**WHAT NEEDS TO BE DONE:** Find the line with "التربية والتعليم والازهر الشريف (150, 2377)" in the entries below, then reproduce it and every line after it down to and including the line with "December 2023 (36, 1554)", exactly.

**DATA SUPPLIED:**
━━━━━━━━━━━━━━━━━━━━

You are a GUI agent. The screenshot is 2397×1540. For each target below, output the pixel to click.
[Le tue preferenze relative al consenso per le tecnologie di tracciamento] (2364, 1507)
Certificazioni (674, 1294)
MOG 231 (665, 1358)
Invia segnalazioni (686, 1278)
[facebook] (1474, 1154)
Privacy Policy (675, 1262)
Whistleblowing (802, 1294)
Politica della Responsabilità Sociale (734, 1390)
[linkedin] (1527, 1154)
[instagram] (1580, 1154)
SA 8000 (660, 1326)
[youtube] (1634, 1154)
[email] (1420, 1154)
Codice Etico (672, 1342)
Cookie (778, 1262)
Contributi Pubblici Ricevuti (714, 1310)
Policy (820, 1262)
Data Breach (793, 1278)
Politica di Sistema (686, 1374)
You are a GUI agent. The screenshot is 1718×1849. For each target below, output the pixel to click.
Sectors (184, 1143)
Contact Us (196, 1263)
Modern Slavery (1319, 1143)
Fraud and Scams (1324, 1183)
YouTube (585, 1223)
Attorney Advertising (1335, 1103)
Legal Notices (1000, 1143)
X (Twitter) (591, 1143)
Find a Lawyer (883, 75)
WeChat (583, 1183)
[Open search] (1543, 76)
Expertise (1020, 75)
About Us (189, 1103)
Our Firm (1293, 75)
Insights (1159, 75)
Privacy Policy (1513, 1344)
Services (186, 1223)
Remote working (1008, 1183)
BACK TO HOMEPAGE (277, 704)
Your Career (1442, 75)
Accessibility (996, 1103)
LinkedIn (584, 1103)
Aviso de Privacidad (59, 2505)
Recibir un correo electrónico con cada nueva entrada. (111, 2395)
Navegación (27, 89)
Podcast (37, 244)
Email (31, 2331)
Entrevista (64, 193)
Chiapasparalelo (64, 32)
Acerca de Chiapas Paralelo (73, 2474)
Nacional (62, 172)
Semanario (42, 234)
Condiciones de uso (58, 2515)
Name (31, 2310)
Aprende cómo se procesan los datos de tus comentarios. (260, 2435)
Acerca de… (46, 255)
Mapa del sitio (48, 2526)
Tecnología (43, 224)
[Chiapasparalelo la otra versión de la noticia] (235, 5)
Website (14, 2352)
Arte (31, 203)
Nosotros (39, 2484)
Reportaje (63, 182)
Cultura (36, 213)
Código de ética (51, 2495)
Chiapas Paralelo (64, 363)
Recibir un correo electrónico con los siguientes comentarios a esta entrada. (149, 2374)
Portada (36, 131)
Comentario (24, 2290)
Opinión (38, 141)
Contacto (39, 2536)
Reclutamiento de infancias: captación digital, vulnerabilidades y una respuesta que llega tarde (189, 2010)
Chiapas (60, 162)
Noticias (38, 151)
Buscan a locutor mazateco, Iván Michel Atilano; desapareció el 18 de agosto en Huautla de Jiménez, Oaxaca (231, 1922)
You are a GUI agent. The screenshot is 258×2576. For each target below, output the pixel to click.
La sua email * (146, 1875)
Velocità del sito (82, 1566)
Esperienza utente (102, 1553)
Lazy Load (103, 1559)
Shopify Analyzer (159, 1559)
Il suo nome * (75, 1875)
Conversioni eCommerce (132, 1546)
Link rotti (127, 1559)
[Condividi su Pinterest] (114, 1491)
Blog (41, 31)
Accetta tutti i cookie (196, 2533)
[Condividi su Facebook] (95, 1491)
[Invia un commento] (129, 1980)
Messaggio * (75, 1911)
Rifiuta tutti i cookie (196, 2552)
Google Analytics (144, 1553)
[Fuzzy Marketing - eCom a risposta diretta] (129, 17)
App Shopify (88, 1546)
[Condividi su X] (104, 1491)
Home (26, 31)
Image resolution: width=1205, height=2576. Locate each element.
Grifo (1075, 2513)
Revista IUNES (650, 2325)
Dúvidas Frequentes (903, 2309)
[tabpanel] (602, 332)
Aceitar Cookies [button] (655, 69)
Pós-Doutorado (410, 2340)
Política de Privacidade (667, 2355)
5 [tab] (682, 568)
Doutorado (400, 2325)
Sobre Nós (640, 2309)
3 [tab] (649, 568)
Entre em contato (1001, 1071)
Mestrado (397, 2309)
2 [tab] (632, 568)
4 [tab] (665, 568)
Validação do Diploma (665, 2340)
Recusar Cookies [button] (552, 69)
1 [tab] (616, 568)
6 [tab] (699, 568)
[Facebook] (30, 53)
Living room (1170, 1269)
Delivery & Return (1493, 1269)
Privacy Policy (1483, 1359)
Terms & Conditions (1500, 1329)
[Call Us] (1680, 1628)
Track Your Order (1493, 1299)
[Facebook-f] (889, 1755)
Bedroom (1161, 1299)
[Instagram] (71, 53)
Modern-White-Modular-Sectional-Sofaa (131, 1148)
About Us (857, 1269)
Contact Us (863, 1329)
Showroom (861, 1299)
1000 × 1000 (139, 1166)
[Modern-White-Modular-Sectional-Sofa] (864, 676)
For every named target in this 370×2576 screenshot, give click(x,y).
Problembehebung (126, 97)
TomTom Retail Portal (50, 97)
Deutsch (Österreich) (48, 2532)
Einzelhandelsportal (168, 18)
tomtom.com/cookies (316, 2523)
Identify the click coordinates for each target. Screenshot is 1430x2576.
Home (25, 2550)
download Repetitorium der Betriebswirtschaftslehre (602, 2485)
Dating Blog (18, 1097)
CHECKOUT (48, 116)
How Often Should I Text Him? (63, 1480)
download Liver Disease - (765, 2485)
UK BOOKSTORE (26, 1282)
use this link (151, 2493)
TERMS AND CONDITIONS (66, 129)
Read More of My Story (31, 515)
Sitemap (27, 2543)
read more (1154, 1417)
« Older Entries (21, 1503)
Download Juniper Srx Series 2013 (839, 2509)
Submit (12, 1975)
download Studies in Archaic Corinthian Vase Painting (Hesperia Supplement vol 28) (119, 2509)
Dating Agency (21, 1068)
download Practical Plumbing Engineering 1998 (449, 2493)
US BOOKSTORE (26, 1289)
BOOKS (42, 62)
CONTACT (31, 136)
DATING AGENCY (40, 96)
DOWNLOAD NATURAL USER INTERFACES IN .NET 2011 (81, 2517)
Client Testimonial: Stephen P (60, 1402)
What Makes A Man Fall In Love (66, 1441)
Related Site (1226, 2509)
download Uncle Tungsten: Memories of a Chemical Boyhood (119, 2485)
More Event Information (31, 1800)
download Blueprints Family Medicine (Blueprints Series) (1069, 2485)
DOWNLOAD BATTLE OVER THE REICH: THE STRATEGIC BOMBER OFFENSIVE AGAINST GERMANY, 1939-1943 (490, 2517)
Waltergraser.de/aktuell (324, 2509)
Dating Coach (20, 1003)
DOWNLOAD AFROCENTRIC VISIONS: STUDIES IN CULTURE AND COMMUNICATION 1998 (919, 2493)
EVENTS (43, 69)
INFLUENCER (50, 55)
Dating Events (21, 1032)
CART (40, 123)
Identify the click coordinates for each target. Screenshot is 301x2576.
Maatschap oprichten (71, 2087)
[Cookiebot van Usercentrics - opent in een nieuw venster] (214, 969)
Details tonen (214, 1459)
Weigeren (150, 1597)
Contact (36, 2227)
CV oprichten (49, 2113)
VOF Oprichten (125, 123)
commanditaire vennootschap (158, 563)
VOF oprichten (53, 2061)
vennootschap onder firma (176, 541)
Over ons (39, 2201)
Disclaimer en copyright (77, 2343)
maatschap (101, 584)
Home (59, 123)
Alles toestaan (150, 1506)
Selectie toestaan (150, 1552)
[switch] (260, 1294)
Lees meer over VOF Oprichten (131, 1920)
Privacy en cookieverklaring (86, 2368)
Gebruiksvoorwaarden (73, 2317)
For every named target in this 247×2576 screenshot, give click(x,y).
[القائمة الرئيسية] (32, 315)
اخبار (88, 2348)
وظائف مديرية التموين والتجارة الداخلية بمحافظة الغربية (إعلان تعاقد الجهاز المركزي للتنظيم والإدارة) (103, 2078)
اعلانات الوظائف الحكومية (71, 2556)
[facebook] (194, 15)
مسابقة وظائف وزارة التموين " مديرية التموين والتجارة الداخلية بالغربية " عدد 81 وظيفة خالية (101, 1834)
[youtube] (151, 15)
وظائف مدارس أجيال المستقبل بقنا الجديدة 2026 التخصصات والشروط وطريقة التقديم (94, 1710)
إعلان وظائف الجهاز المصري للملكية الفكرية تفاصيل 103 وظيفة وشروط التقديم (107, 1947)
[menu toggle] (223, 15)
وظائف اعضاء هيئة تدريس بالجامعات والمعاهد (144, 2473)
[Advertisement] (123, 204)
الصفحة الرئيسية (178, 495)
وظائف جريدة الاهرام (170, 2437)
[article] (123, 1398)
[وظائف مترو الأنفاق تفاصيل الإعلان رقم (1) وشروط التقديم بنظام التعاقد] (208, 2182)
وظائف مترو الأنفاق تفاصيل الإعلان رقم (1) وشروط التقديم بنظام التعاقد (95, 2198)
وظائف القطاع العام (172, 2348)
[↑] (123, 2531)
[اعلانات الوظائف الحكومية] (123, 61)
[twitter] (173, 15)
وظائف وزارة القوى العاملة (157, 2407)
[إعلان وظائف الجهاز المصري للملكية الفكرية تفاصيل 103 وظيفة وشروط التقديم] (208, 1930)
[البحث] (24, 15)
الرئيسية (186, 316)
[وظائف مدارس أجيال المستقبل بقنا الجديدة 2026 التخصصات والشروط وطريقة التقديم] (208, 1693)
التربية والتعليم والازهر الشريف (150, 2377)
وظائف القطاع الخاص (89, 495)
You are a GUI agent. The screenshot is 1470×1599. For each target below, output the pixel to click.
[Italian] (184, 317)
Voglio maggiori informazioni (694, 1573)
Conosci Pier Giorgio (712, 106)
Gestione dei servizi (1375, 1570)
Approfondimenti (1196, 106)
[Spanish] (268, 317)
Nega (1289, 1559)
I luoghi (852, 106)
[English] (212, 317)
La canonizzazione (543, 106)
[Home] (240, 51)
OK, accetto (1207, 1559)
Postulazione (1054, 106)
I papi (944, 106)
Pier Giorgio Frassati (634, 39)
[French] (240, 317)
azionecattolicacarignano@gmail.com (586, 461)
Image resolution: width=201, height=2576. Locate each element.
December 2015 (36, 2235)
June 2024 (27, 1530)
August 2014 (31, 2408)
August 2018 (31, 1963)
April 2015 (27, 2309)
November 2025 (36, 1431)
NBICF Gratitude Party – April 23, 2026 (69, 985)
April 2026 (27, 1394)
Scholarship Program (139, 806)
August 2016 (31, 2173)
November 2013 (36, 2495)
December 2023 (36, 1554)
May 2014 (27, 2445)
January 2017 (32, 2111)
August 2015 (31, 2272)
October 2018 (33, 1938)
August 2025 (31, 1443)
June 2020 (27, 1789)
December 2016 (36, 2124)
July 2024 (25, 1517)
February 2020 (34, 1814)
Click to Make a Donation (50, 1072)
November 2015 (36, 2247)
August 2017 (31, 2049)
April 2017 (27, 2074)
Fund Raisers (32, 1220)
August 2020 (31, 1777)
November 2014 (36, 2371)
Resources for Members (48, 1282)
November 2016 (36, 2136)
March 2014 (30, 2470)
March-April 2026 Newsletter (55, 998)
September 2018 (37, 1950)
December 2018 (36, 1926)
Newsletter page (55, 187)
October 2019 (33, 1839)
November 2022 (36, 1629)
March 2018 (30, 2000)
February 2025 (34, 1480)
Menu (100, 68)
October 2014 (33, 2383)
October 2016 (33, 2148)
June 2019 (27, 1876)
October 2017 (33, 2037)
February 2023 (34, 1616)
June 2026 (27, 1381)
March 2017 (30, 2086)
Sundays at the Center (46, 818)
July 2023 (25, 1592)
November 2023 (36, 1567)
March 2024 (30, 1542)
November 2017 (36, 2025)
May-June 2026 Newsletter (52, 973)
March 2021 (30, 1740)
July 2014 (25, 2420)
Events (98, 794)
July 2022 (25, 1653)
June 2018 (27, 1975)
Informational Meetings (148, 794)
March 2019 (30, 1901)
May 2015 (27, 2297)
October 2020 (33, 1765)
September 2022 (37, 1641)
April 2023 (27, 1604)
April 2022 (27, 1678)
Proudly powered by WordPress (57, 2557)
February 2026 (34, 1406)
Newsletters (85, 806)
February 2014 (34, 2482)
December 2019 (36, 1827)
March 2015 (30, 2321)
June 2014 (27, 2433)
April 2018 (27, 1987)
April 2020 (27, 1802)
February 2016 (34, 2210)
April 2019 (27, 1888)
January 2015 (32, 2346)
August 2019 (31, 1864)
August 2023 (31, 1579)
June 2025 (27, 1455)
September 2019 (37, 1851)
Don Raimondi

━━━━━━━━━━━━━━━━━━━━

**FINISHED TASK:**
التربية والتعليم والازهر الشريف (150, 2377)
وظائف القطاع الخاص (89, 495)
You are a GUI agent. The screenshot is 1470×1599. For each target below, output the pixel to click.
[Italian] (184, 317)
Voglio maggiori informazioni (694, 1573)
Conosci Pier Giorgio (712, 106)
Gestione dei servizi (1375, 1570)
Approfondimenti (1196, 106)
[Spanish] (268, 317)
Nega (1289, 1559)
I luoghi (852, 106)
[English] (212, 317)
La canonizzazione (543, 106)
[Home] (240, 51)
OK, accetto (1207, 1559)
Postulazione (1054, 106)
I papi (944, 106)
Pier Giorgio Frassati (634, 39)
[French] (240, 317)
azionecattolicacarignano@gmail.com (586, 461)
Image resolution: width=201, height=2576. Locate each element.
December 2015 (36, 2235)
June 2024 (27, 1530)
August 2014 (31, 2408)
August 2018 (31, 1963)
April 2015 (27, 2309)
November 2025 (36, 1431)
NBICF Gratitude Party – April 23, 2026 (69, 985)
April 2026 (27, 1394)
Scholarship Program (139, 806)
August 2016 (31, 2173)
November 2013 (36, 2495)
December 2023 (36, 1554)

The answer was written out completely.